The move comes after a U.S. appeals court on Tuesday granted a request by the state to stay a lower court decision that struck down the law, meaning the measure will be in effect for the November elections.
The decision, published early on Saturday morning, was unsigned and did not provide a supporting legal argument. Justice Ginsburg, joined by Justices Sotomayor and Kagan from the court’s liberal wing, penned a six-page dissent.
“The greatest threat to public confidence in elections in this case is the prospect of enforcing a purposefully discriminatory law, one that likely imposes an unconstitutional poll tax and risks denying the right to vote to hundreds of thousands of eligible voters,” Ginsburg wrote.
Last Thursday, U.S. District Judge Nelva Gonzales Ramos overturned the law, arguing it discriminated against Hispanics and African-Americans and impinged on their right to vote. Ramos said the law would effectively disenfranchise some 600,000 voters, a figure the state disputes.
On Tuesday, the New Orleans-based 5th U.S. Circuit Court of Appeals granted a request filed by the state asking for that ruling to be put on hold pending appeal.
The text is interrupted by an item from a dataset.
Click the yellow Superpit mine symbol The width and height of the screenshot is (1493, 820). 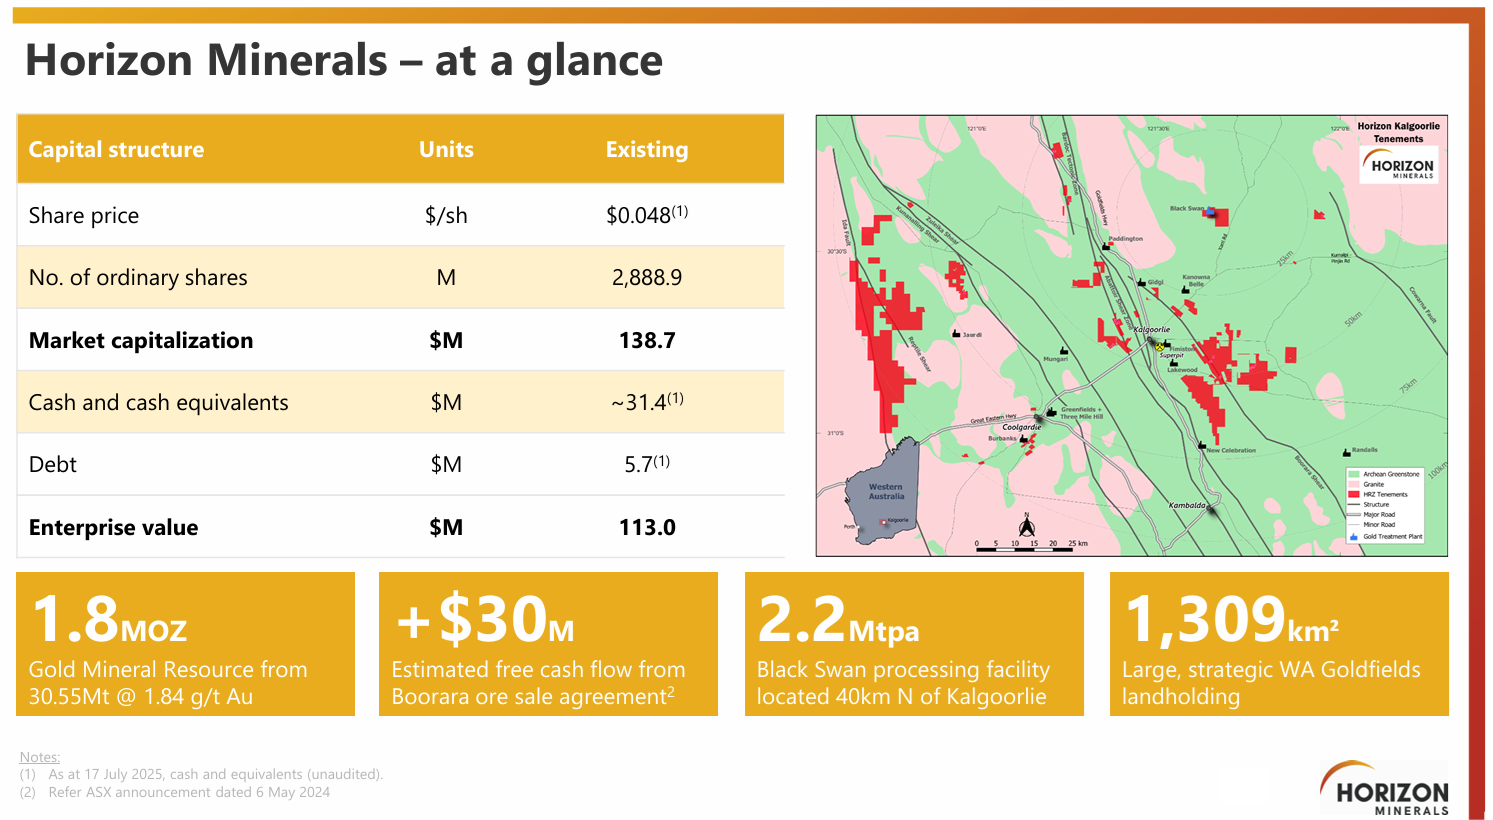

The trial stemmed from a battle over stringent voter ID measures signed into law by Texas Republican Governor Rick Perry in 2011. The law, which supporters say will prevent voter fraud, requires voters to present photo identification such as a driver’s license, passport or military ID card.
It is one of a series enacted in mostly Republican-governed states requiring voters to show certain forms of identification before being allowed to vote.
Saturday’s ruling is a blow to the strategy of President Barack Obama’s administration of challenging such laws, which it says discriminate by race.
The administration wants to counter a U.S. Supreme Court ruling in June 2013 that overturned parts of the Voting Rights Act. That ruling freed several states, mostly in the South, from strict federal oversight.
Opponents of the ID laws argue they are designed to reduce the turnout of certain groups of voters who are less likely to have such identification.